-- RECORDS FOR PROCESSING follows --
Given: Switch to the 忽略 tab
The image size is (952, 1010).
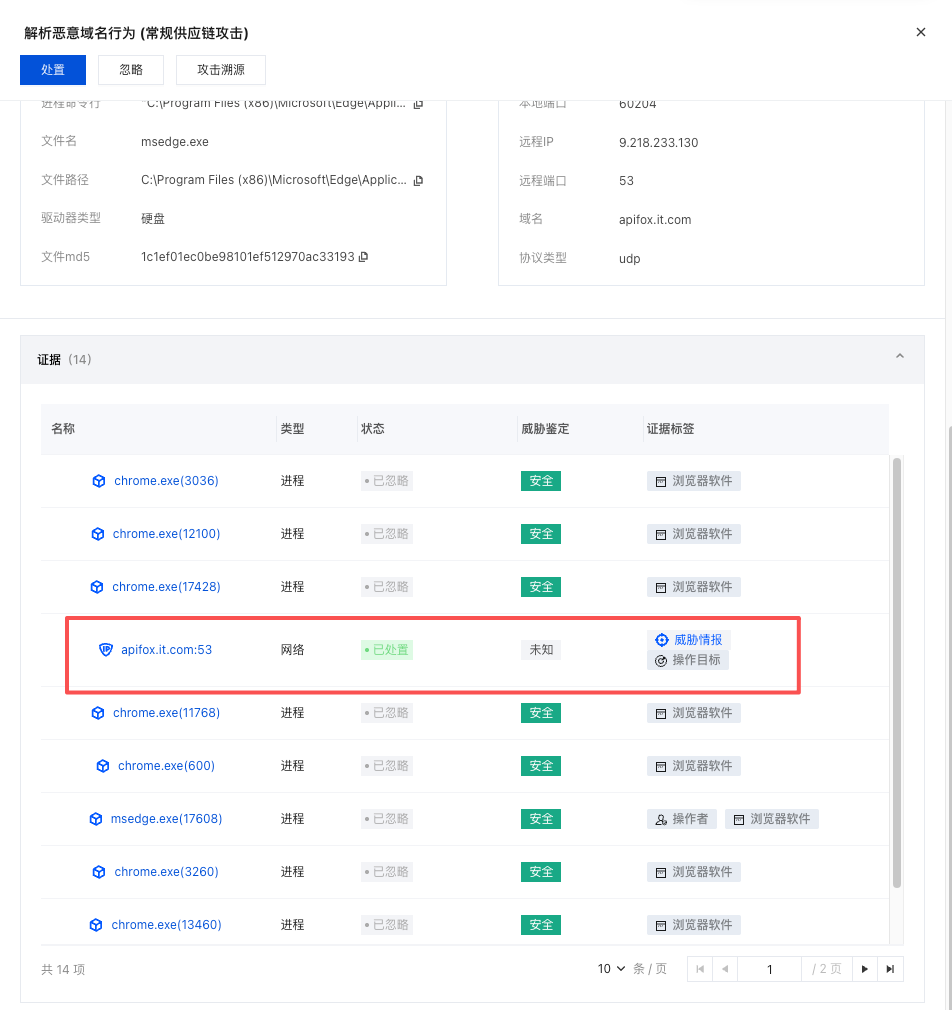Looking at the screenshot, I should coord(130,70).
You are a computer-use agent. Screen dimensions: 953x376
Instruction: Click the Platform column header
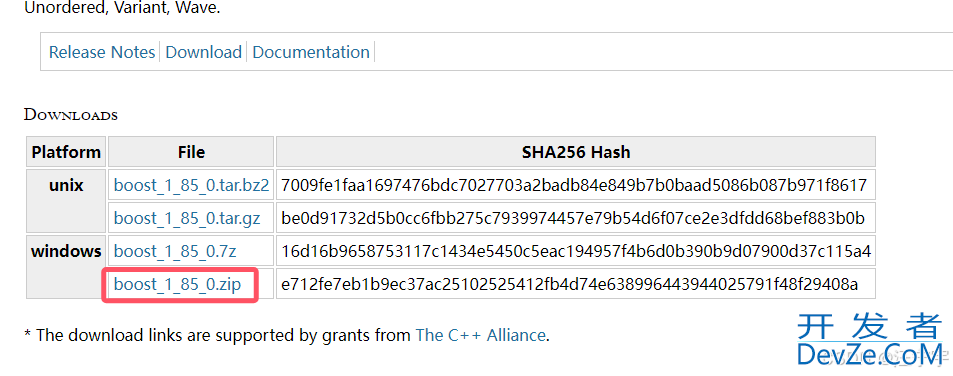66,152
-- RECORDS FOR PROCESSING concluded --
-- RECORDS FOR PROCESSING follows --
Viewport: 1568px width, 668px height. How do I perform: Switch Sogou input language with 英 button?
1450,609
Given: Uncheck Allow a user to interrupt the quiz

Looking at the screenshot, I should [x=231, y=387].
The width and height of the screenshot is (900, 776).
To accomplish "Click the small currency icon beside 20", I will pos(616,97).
-- RECORDS FOR PROCESSING concluded --
-- RECORDS FOR PROCESSING follows --
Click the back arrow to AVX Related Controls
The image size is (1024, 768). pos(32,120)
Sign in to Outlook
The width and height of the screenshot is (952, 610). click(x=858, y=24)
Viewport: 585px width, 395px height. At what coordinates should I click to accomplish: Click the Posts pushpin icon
-- RECORDS FOR PROCESSING concluded --
EXERCISE PROMPT:
Only the lines above from the one with "Click the back arrow to AVX Related Controls" through the one with "Viewport: 585px width, 395px" should be duplicated, character for character.

RESPONSE:
Click the back arrow to AVX Related Controls
The image size is (1024, 768). pos(32,120)
Sign in to Outlook
The width and height of the screenshot is (952, 610). click(x=858, y=24)
Viewport: 585px width, 395px height. At what coordinates should I click to accomplish: Click the Posts pushpin icon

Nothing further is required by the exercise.